When he arrived in Hollywood, he was told that his dark complexion would relegate him to villain roles, but that was fine, for now.  In 1921 he caught the eye of June Mathis, a screenwriter and one of the most powerful women in Hollywood.  She possessed a shrewd eye for talent and cast him as Julio, an Argentine playboy, the hero of The Four Horsemen of the Apocalypse, a popular novel by Vincente Blasco-Ibañez.  Many of his books were adapted into silent films, Blood and Sand would become a later hit for Valentino. Ricardo Cortez, one of his rivals, starred in Torrent with Greta Garbo. Julio dances a sensual tango, moves abroad to enjoy the artistic atmosphere of Paris and finds meaning on the battlefield in WW I.  Valentino was a sensation as Julio and then immediate filmed The Sheik.

The Sheik was a trashy novel penned by Edith M. Hull, equivalent in its cultural impact to something like the Twilight novels, or 50 Shades of Gray.  Lady Diana Manners, a headstrong society beauty defies convention by making a trip into the Sahara Desert accompanied only by guides.  She is abducted by a handsome Sheik and carried off into his desert lair.  “What do you want with me?” she demands, and he replies, “Are you not woman enough to know?”  The Sheik is an Orientalist rape fantasy which does not sit particularly well today, and Valentino was directed to overact his desires.  But, at the time, his passionate looks, ravenous kisses, and intense focus on the object of his affection was no less than transformational.  Women “thought of him as someone who could whisk away from humdrum lives to a romance-drenched fairyland where no one has to pay bills, tend children, chop onions or do the laundry.  Rudolph Valentino would be forever stamped as a handsome, exotic Romeo who pursues and escapes with one particular woman, the object of his desire—not just any skirt who happens by” (Leider 171).
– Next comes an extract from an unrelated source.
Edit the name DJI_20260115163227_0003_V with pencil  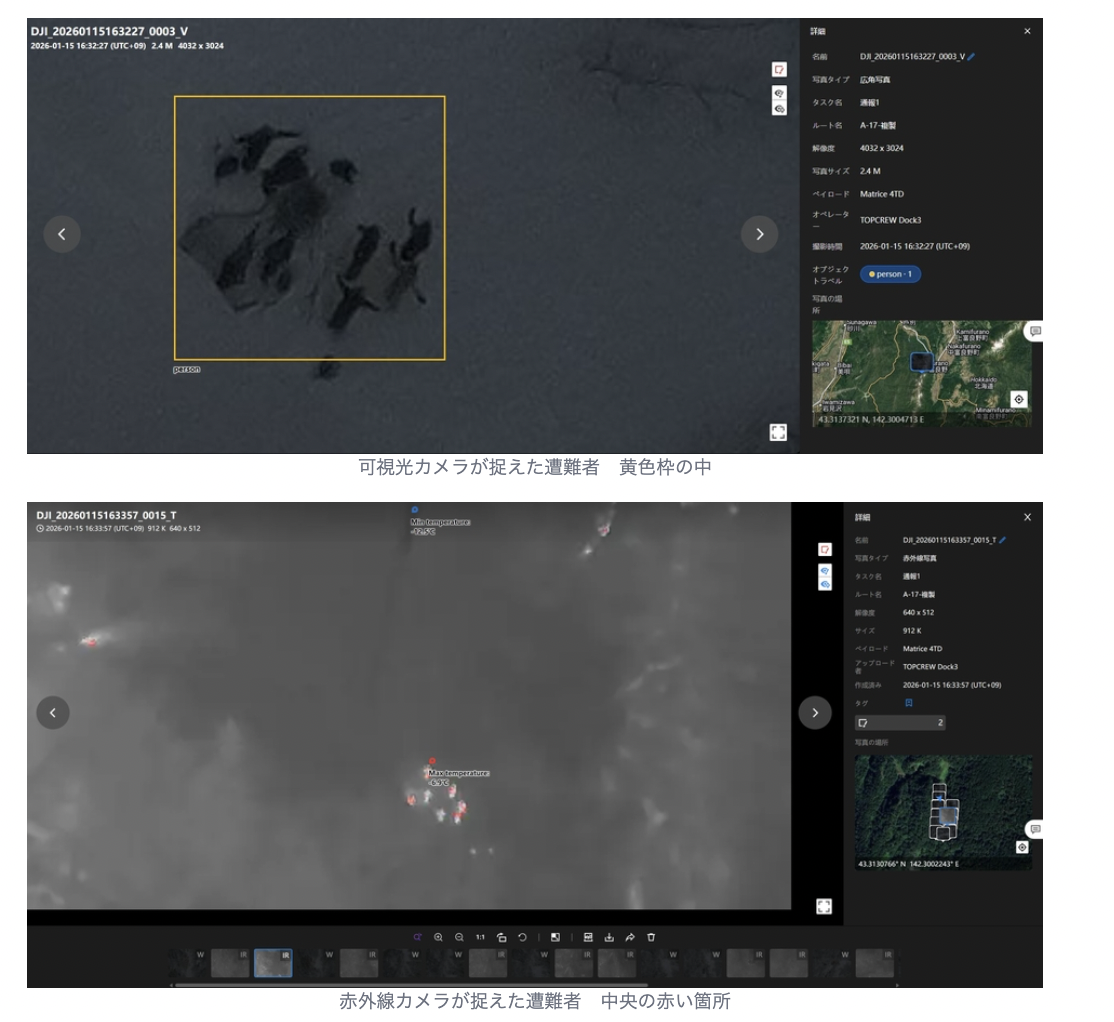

The 1920s were a time of sexual liberation for women.  World War I had broken down some barriers as women stepped into men’s roles for the first time in a major way, and as clothes became less constrictive, and automobiles gave young people the freedom to spend time away from adult supervision, morals loosened, much to the outrage of so-called responsible adults.  And women could watch handsome men on-screen.  In the dark.  Alone.  Absorbed in their forbidden sexual fantasies.  At this moment in time, their fantasy was Rudolph Valentino, and it was a transgressive one.  The 1920s was a time of intense racism in this country, and Italians, part of a perceived invading hoard of immigrants taking American jobs, were not considered to be “white.”  Today we look at Valentino and don’t see that, but that’s not how all audiences viewed him in the Jazz Age.  When he played foreign characters, sometimes of mixed-race, who indulged and caressed white women, this was an outrage to the patriarchy.
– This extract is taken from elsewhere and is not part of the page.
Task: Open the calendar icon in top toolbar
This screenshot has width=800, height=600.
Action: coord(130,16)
Valentino also was somewhat of an androgenous character.  It’s impossible to tell after a century, when all the people who knew him are long dead, and past interviews may be coded and guarded, but it seems that he was primarily if not exclusively straight, but the women he loved, his two wives, Jean Acker and Natacha Rambova, and his last love, Pola Negri, were bisexual.  He loved flamboyant dressing and yet seemed to be completely confident in his masculinity.  Apparently, this was a gigantic threat to the red-blooded American male.  There were constant accusations that he was weak and effeminate on screen, a tango pirate, a lounge lizard, a gigolo, a Pink Powder Puff.  He wore a chain link bracelet, called a “slave bracelet” for no reason I can discern, a gift from his wife, and a wristwatch, at a time when real men carried pocket watches.  The roles that his second wife, Natacha Rambova, who was very controlling about his career, chose for him and the outré costumed photographs that she staged drove male reporters and commentators wild. This only made women love him more, his sensuality, his beauty, coupled with an on-screen demonstration of passion made him the idol of idols.

Did the original owner of this book watercolor the embellishments herself? They are not fully filled in.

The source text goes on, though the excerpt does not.